Buildup of beta-amyloid plaques in brain leads to Alzheimer's

Scientists have confirmed that buildup of beta-amyloid plaques in the brain is the first step in a process that leads to Alzheimer's disease.
Using a gel-based, 3-D culture system, researchers have for the first time succeeded in reproducing the full course of events underlying the development of Alzheimer's disease.
Researchers from the Genetics and Aging Research Unit at Massachusetts General Hospital (MGH) found the first clear evidence supporting the hypothesis that deposition of beta-amyloid plaques in the brain is the first step in a cascade leading to the devastating neurodegenerative disease.
They also identified the essential role in that process of an enzyme, inhibition of which could be a therapeutic target.
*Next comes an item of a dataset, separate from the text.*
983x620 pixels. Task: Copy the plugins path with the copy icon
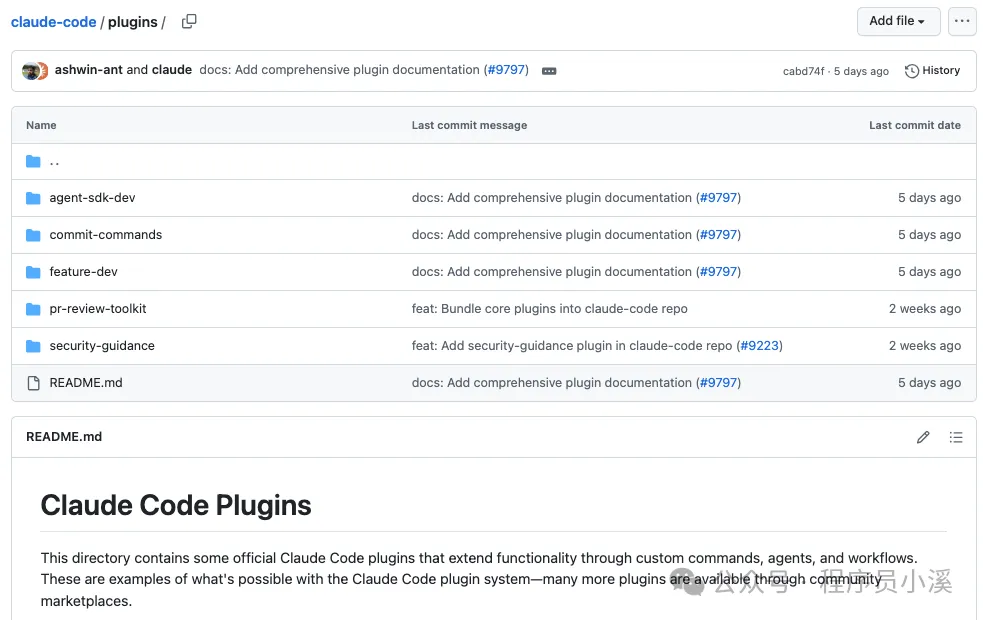189,21
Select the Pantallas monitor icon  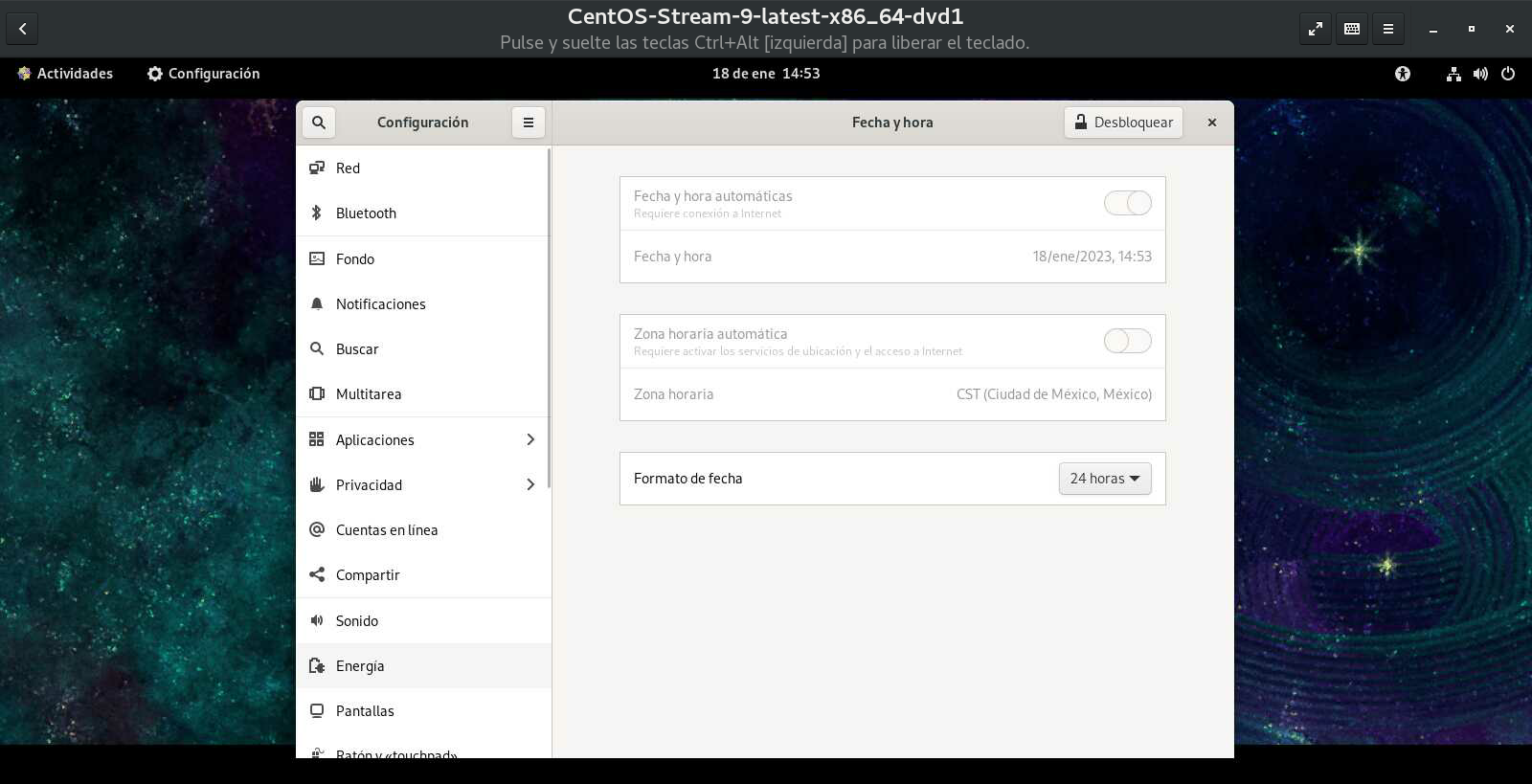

"Originally put forth in the mid-1980s, the amyloid hypothesis maintained that beta-amyloid deposits in the brain set off all subsequent events - the neurofibrillary tangles that choke the insides of neurons, neuronal cell death, and inflammation leading to a vicious cycle of massive cell death," said Rudolph Tanzi, director of the MGH Genetics and Aging Research Unit.
"One of the biggest questions since then has been whether beta-amyloid actually triggers the formation of the tangles that kill neurons.

"In this new system that we call 'Alzheimer's-in-a-dish,' we've been able to show for the first time that amyloid deposition is sufficient to lead to tangles and subsequent cell death," he said.

The MGH team used the gel-based, three-dimensional culture system to grow human neural stem cells that carried variants in two genes - the amyloid precursor protein and presenilin 1 - known to underlie early-onset familial Alzheimer's Disease (FAD).
Both of those genes were co-discovered in Tanzi's laboratory.
After growing for six weeks, the FAD-variant cells were found to have significant increases in both the typical form of beta-amyloid and the toxic form associated with Alzheimer's.
The variant cells also contained the neurofibrillary tangles that choke the inside of nerve cells causing cell death.
Blocking steps known to be essential for the formation of amyloid plaques also prevented the formation of the tangles, confirming amyloid's role in initiating the process.

The version of tau found in tangles is characterised by the presence of excess phosphate molecules.
When the team investigated possible ways of blocking tau production, they found that inhibiting the action of an enzyme called GSK3-beta - known to phosphorylate tau in human neurons - prevented the formation of tau aggregates and tangles even in the presence of abundant beta-amyloid and amyloid plaques.